→ **Extract to read**
^^^^

Jaroslava Blažková (15 November 1933 – 20 February 2017) was a Slovak novelist, short story writer, children's writer and journalist.

Biography
Born in Velké Meziříčí in what is now the Czech Republic, she first attended secondary school in Prague but completed her schooling in Bratislava. After her studies in the philosophical department of Comenius University in Bratislava, in 1954 she worked as a journalist and freelance writer. In the early 1960s, she became one of the most important contributors to Mladá Tvorba, a literary journal for young people. She was also a key member of the so-called Generation 56 group of young authors, publishing innovative short stories in Mladá tvorba, Kultúrny život and other journals, written in a colloquial style with ironic overtones. Her successful novella Nylonový mesiac (Nylon Moon, 1961), which later formed the basis of a screenplay, is a good example. Her emphasis on the emancipation of her heroines can be seen in her collection of short stories Jahniatko a grandi (Lambs and Grandees, 1964). Her novel Môj skvelý brat Robinson (My Excellent Brother Robinson, 1968) is aimed at a young-adult readership, telling the story of rivalry between two brothers for the heroine and bringing out the tensions between the older generation and the new approach of youth.

^^^^

→ **Stored rows**
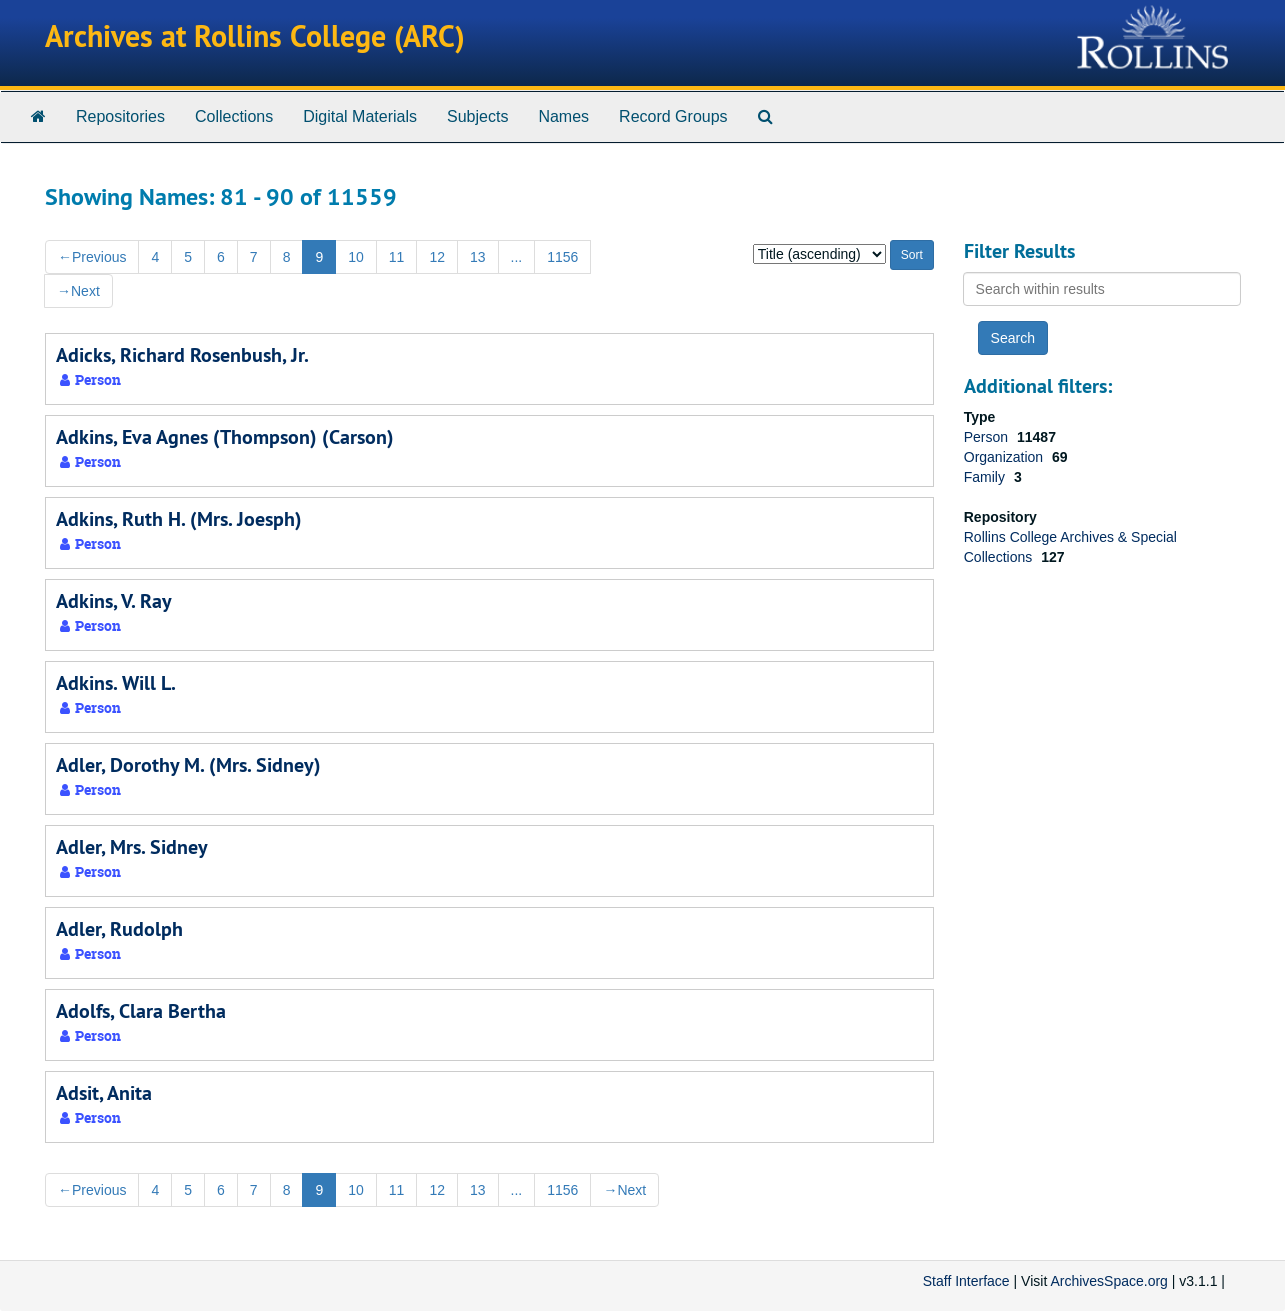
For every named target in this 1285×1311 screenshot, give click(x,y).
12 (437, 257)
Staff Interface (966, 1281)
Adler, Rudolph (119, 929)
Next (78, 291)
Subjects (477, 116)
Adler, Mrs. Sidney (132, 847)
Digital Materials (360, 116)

^^^^

→ **Required work**
A – According to the biography of Jaroslava Blažková, in what year was her novella Nylonový mesiac published?
B – Say whether each statement agrees with the biography of Jaroslava Blažková, and quote the words of the biography that decide it: (i) She completed her schooling in Prague. (ii) Jahniatko a grandi is a collection of short stories. (iii) Môj skvelý brat Robinson is aimed at a young-adult readership.
C – Go on with the biography of Jaroslava Blažková, picking up after its final sentence.

→ **Final results**
A – 1961

B –
(i) No: "first attended secondary school in Prague but completed her schooling in Bratislava"
(ii) Yes: "her collection of short stories Jahniatko a grandi"
(iii) Yes: "is aimed at a young-adult readership"

C –
After the Soviet invasion of Czechoslovakia in 1968, she emigrated to Canada, settling in Toronto. Her books were no longer published in Czechoslovakia but she joined the Slovak service of the Canadian Broadcasting Corporation in Montreal, edited Nový domov (a magazine for émigrés) and worked for Josef Škvorecký's publishing house 68 Publishers. She lived in Guelph, Ontario, but frequently visited Slovakia where her books have been republished.

Works

For adults
1961: Nylonový mesiac
1964: Jahniatko a grandi, short stories and novellas
1968: Môj skvelý brat Robinson, novel
1997: ... ako z gratulačnej karty (prose works)
2001: Svadba v Káne Galilejskej, short stories
2005: Happyendy
2013: To decko je blázon (Zo spomienok rozmaznanej dcérušky)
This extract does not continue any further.